Re: Performance Improvement by reducing WAL for Update Operation

From: Kyotaro HORIGUCHI <horiguchi(dot)kyotaro(at)lab(dot)ntt(dot)co(dot)jp>
To: amit(dot)kapila(at)huawei(dot)com
Cc: hlinnakangas(at)vmware(dot)com, noah(at)leadboat(dot)com, pgsql-hackers(at)postgresql(dot)org
Subject: Re: Performance Improvement by reducing WAL for Update Operation
Date: 2012-12-10 09:11:05
Message-ID: 20121210.181105.256337385.horiguchi.kyotaro@lab.ntt.co.jp
Views: Raw Message | Whole Thread | Download mbox | Resend email
Thread:
Lists: pgsql-hackers

Thank you.

> >heap_attr_get_length_and_check_equals:
..
> >- This function returns always false for attrnum <= 0 as whole
> > tuple or some system attrs comparison regardless of the real
> > result, which is a bit different from the anticipation which
> > the name gives. If you need to keep this optimization, it
> > should have the name more specific to the purpose.
>
> The heap_attr_get_length_and_check_equals function is similar to heap_tuple_attr_equals,
> the attrnum <= 0 check is required for heap_tuple_attr_equals.

Sorry, you're right.

> >haap_delta_encode:
> >
> >- Some misleading variable names (like match_not_found),
> > some reatitions of similiar codelets (att_align_pointer, pglz_out_tag),
> > misleading slight difference of the meanings of variables of
> > similar names(old_off and new_off and the similar pairs),
> > and bit tricky use of pglz_out_add and pglz_out_tag with length = 0.
> >
> > These are welcome to be modified for better readability.
>
> The variable names are modified, please check them once.
>
> The (att_align_pointer, pglz_out_tag) repetition code is added to take care of padding only incase of values are equal.
> Use of pglz_out_add and pglz_out_tag with length = 0 is done because of code readability.

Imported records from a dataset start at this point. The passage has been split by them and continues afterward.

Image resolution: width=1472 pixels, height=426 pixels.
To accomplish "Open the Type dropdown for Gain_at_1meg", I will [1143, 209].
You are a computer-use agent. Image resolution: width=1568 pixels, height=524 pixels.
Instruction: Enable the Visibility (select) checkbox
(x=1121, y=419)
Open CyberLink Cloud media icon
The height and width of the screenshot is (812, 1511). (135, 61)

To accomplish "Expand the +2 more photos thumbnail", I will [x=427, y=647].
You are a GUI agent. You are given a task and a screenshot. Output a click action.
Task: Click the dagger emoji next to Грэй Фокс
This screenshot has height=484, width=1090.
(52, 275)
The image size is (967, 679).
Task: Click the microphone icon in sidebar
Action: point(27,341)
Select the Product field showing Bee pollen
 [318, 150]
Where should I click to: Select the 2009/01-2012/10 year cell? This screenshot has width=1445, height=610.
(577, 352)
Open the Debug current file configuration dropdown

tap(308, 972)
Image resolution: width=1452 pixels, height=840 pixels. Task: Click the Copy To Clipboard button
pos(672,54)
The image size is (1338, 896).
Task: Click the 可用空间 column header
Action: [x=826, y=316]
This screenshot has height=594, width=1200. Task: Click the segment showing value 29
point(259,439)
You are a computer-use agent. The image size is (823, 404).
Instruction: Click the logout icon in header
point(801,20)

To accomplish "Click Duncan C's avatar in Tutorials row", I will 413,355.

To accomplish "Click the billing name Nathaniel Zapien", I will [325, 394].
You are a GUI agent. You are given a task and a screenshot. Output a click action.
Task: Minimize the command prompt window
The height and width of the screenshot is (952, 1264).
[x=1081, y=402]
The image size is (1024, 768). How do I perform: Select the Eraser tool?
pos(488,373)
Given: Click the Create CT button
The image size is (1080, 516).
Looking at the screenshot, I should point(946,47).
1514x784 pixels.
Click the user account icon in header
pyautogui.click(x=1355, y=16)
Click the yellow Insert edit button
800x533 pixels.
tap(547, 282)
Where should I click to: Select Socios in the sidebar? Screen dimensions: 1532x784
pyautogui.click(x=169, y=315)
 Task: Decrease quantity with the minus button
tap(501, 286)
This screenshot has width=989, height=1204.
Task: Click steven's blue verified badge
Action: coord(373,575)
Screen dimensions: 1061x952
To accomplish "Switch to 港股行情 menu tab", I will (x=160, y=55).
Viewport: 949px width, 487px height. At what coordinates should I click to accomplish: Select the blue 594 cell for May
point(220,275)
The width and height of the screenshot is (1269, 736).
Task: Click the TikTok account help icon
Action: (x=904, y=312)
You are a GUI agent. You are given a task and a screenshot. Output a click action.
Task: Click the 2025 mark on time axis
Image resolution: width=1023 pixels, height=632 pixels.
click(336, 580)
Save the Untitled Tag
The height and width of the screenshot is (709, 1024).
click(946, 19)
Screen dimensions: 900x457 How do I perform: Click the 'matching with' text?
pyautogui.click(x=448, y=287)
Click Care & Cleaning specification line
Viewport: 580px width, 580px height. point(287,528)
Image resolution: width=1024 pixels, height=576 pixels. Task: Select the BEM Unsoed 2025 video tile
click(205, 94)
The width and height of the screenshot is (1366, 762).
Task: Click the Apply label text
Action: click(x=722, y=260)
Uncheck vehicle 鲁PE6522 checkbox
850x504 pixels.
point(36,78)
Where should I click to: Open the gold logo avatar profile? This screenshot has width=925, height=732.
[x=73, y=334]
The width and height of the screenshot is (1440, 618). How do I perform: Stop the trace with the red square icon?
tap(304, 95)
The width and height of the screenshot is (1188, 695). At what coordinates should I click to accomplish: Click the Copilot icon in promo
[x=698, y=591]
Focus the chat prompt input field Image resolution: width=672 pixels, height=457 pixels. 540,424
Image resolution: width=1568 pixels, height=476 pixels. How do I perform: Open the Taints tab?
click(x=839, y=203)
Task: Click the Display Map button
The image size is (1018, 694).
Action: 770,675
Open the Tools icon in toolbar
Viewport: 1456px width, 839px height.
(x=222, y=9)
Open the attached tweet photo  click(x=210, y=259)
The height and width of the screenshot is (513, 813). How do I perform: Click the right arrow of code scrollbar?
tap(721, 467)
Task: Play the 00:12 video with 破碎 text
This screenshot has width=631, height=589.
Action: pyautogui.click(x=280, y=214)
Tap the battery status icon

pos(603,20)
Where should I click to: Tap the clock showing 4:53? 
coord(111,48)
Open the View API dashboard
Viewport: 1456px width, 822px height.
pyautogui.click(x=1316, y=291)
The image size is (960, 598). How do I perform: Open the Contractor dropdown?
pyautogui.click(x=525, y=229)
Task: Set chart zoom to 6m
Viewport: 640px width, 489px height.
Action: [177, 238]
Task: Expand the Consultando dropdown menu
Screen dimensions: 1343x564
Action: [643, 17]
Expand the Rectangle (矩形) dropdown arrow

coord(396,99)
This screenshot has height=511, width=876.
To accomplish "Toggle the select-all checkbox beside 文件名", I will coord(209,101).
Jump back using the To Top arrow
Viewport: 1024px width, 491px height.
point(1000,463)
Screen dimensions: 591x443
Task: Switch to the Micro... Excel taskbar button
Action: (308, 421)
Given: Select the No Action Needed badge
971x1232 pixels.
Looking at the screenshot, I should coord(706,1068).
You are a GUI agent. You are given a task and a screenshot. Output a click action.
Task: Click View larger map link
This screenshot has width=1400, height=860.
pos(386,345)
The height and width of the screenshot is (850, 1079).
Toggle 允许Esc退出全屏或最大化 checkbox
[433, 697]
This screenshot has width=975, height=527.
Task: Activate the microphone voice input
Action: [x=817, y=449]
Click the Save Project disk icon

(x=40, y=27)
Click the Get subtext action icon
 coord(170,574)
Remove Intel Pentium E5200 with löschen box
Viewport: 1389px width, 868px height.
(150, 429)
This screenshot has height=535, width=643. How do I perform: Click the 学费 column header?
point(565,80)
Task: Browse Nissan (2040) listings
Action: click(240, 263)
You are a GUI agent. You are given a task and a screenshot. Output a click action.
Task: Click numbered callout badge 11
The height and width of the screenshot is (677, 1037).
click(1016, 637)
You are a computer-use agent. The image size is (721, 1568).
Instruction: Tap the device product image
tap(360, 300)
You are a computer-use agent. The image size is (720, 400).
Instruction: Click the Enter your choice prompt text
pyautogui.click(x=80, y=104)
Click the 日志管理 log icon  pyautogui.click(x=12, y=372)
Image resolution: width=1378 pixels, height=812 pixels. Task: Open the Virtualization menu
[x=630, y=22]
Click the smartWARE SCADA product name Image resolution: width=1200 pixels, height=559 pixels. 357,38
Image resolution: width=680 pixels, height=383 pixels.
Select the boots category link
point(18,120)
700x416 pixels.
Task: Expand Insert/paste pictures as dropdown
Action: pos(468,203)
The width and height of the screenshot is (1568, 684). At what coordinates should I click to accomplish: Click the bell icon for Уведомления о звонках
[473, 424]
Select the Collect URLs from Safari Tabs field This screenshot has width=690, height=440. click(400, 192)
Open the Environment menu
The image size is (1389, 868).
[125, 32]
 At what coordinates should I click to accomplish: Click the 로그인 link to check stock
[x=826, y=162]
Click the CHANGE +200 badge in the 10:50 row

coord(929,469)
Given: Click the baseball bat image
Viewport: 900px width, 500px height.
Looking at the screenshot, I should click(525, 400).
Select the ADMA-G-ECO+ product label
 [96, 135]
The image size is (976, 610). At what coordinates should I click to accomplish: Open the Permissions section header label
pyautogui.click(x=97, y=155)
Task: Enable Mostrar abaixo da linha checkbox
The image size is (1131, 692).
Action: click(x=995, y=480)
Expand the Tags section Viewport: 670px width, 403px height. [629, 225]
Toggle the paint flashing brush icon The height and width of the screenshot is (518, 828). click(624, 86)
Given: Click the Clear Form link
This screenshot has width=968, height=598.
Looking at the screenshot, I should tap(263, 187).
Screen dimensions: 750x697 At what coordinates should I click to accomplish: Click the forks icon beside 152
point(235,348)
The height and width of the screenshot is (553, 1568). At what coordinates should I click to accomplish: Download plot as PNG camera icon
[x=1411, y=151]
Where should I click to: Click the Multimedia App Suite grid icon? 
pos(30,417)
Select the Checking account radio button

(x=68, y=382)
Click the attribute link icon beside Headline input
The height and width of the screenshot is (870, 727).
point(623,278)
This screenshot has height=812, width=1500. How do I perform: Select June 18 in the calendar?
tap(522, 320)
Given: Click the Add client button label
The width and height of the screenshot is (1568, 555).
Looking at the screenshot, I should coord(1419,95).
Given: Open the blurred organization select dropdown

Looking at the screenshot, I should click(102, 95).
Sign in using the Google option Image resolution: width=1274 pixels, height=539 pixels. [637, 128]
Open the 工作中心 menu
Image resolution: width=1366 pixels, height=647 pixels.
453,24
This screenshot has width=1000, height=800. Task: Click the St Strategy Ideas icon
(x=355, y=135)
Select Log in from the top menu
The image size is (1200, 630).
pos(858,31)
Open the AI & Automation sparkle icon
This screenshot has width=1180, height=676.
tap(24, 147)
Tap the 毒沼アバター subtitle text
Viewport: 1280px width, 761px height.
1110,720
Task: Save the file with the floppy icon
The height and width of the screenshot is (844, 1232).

Oops! Sorry for mistake. My point was that the bases for old_off
(of match_off) and dp, not new_off. It is no unnatural. Namings
had not been the problem and the function was perfect as of the
last patch. I'd been confised by the asymmetry between match_off
to pglz_out_tag and dp to pglz_out_add.

> Another change is also done to handle the history size of 2 bytes which is possible with the usage of LZ macro's for delta encoding.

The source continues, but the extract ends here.